Cardium Therapeutics, Inc.

April 15, 2008, San Diego -- Cardium Therapeutics (Amex: CXM) and its operating unit InnerCool Therapies announced today that positive findings from a preclinical study, demonstrating a new and expanded benefit of early rapid hyperthermia (cooling) for the potential treatment of acute myocardial infarction (heart attack), has been published online by BioMed Central (BMC) Cardiovascular Disorders (2008, 8:7, April 10, 2008).

The study, conducted by a team of interventional cardiologists at the Lund University Hospital, Sweden, evaluated the effect of early and rapid cooling induced by a combination of cold saline infusion along with InnerCool's endovascular Celsius Control™ System, before or immediately after reperfusion when coronary blood flow was restored in the heart in a porcine heart attack model.

Results from this study demonstrated that rapid cooling (to ‹35 degrees Celsius) prior to reperfusion significantly reduced overall myocardial infarct size (a measure of tissue damage in the heart) and protected the heart from other injury.

InnerCool Console

"We believe that InnerCool's low-profile, high-performance endovascular cooling system has the capacity to achieve rapid cooling within the short time available before coronary reperfusion must occur in order to potentially limit the amount of damage due to reperfusion injury following heart attack," stated Christopher J. Reinhard, Chairman and Chief Executive Officer of Cardium Therapeutics and InnerCool Therapies. "To achieve cooling rates that were shown in the study to be beneficial requires the ability to lower core body temperature to 35 degrees Celsius or less within a time window as short as about 15 minutes while patients are awake. InnerCool's Accutrol catheter not only provides rapid cooling but the unique integrated temperature sensor enables fast and precise feedback of core body temperature, compared to delayed temperature feedback using peripheral temperature probes. Speed and precision are performance features that can be especially critical in acute care settings such as those following a heart attack."

WHAT NEEDS TO BE DONE
In the announcement about the cooling study, at which hospital did the team of interventional cardiologists conduct the study?

DATA SECTION
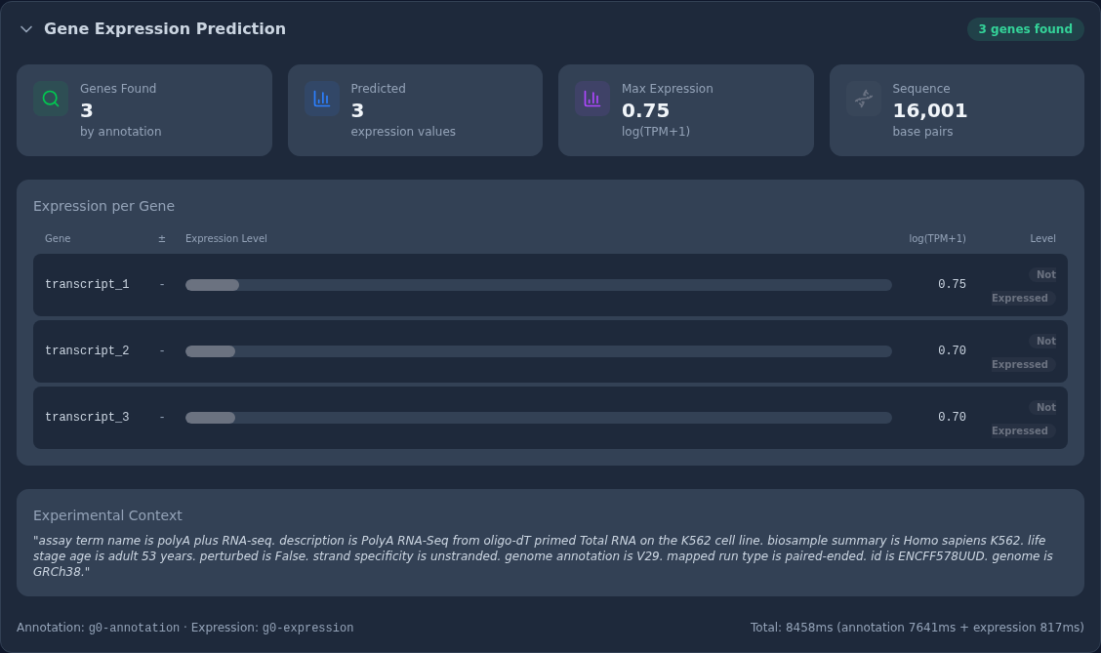Select the transcript_2 gene name
The width and height of the screenshot is (1101, 653).
click(x=87, y=350)
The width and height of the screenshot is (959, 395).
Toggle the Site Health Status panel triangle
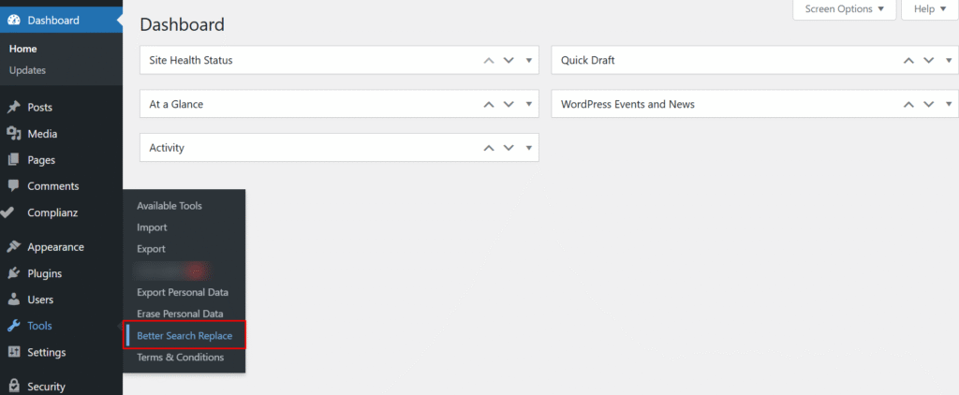[x=529, y=60]
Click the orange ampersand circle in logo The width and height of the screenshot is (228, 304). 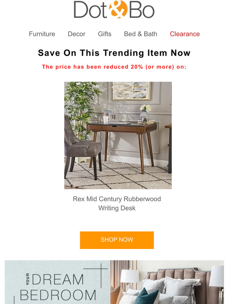[118, 9]
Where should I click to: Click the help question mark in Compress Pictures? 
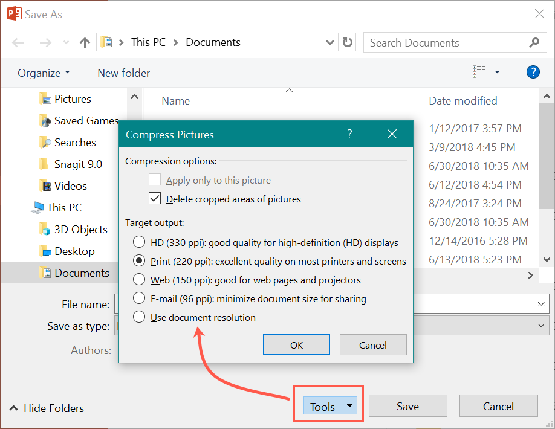(349, 135)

SOLVED PROBLEM
Lund University Hospital, Sweden